- Extended edition US DVD cover
- Genre: Musical comedy drama;
- Based on: Lemonade Mouth by Mark Peter Hughes
- Teleplay by: April Blair
- Directed by: Patricia Riggen
- Starring: Bridgit Mendler; Adam Hicks; Hayley Kiyoko; Naomi Scott; Blake Michael;
- Music by: Christopher Lennertz
- Country of origin: United States
- Original language: English

Production
- Executive producer: Debra Martin Chase
- Producer: Matias Alvarez
- Cinematography: Checco Varese
- Editor: Girish Bhargava
- Running time: 106 minutes
- Production companies: Martin Chase Productions; G Wave Productions; American Greetings Productions;

Original release
- Network: Disney Channel
- Release: April 15, 2011

= Lemonade Mouth (film) =

2011 film by Patricia Riggen

Lemonade Mouth is a 2011 American musical comedy drama television film produced by and aired on Disney Channel as one of the network's original films (DCOM). Based on Mark Peter Hughes's 2007 novel of the same name, the film was directed by Patricia Riggen and written by April Blair. It stars Bridgit Mendler, Adam Hicks, Naomi Scott, Hayley Kiyoko and Blake Michael as five high school students who meet in detention and form a band to stand up for their values and to overcome their individual and collective struggles.

Lemonade Mouth became the third most-watched DCOM premiere of its year with 5.7 million views, and DVR viewing raised the number to 7.1 million. The film earned a Popstar! Poptastic Award and nominations at the Directors Guild of America and Golden Reel Awards. Its soundtrack reached number four on the Billboard 200 and produced the Billboard Hot 100 singles "Somebody", "Determinate" and "Breakthrough".

Lemonade Mouth received positive reviews from critics and audiences, with praise for its direction, performances and themes. In the years following its release, it has been considered one of the best DCOM films.

==Plot==
High school freshmen Olivia White, Mohini "Mo" Banjaree, Charles "Charlie" Delgado, Stella Yamada, and Wendell "Wen" Gifford meet while in detention. When Miss Reznick, the music teacher supervising detention, leaves briefly, they tap out a beat and play instruments, with Olivia singing along. Miss Reznick returns and encourages them to enter the upcoming Rising Star music competition which the winner will get a record deal, which popular band Mudslide Crush is also slated to perform in.

Stella enters them all in Rising Star as well as the upcoming Halloween Bash. The five agree to form a band with Olivia on lead vocals, Stella on lead guitar and backing vocals, Mo on bass and backing vocals, Wen on keyboards, keytar, and rapping vocals, and Charlie on drums. At school, Stella spits lemonade on Ray Beech, the lead singer of Mudslide Crush, when he ridicules Olivia's stage fright. He refers to her as "Lemonade Mouth", giving the band its name. The band later discovers the school's lemonade machine is being removed, to their chagrin.

◆ ◆ ◆ ◆ ◆ ◆ ◆

REQUIRED TASK 1: In the Lemonade Mouth article, who wrote the film's teleplay?
REQUIRED TASK 2: Name the five high school freshmen who meet in detention, as listed in the Lemonade Mouth article.

STORED RECORDS:
◆ ◆ ◆ ◆ ◆ ◆ ◆

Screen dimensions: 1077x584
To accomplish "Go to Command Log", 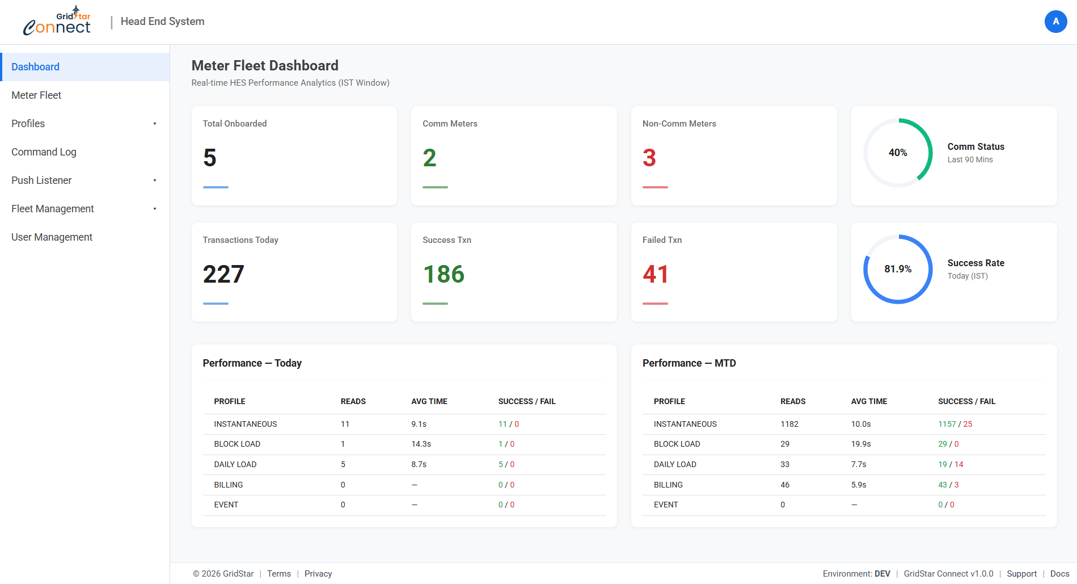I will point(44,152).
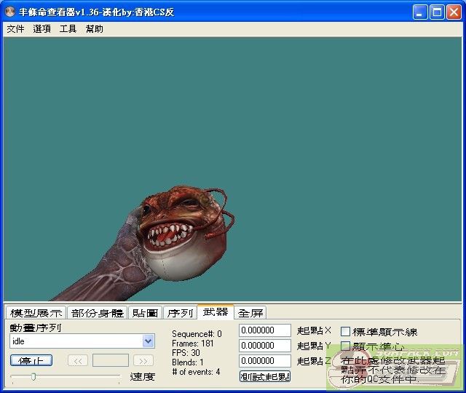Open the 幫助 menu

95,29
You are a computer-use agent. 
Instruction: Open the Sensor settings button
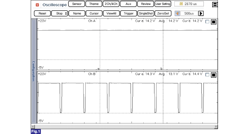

◆ ◆ ◆ ◆ ◆ ◆ ◆

WORKED SOLUTION 1: April Blair

WORKED SOLUTION 2: Olivia White, Mohini "Mo" Banjaree, Charles "Charlie" Delgado, Stella Yamada, Wendell "Wen" Gifford